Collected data
⁂

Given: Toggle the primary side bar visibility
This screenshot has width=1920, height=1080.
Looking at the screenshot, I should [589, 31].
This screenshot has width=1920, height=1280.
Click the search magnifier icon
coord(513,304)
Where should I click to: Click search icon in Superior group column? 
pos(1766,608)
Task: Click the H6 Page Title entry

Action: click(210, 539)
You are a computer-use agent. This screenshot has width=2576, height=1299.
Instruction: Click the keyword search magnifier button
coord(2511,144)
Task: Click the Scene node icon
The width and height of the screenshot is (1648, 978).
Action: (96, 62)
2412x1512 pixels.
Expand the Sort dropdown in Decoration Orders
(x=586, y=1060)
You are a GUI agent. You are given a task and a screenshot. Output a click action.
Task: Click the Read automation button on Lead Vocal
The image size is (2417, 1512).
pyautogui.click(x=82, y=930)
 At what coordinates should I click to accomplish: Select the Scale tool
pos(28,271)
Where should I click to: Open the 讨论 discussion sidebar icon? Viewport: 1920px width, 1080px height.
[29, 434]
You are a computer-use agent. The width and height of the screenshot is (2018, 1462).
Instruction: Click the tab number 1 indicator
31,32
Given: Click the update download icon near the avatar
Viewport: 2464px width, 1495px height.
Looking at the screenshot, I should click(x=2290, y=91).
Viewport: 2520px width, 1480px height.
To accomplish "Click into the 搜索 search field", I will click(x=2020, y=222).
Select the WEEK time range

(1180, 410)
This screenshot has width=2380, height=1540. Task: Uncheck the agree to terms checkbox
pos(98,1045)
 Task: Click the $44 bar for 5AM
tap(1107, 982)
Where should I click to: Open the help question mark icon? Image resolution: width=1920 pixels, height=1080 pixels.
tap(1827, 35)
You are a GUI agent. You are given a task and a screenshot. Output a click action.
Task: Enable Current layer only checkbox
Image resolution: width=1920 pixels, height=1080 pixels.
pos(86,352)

⁂

• _Assignment_: The answer must be every line of the records above that holds the word "computer".

• _Answer below_:
You are a computer-use agent. This screenshot has width=2576, height=1299.
You are a computer-use agent. The width and height of the screenshot is (2018, 1462).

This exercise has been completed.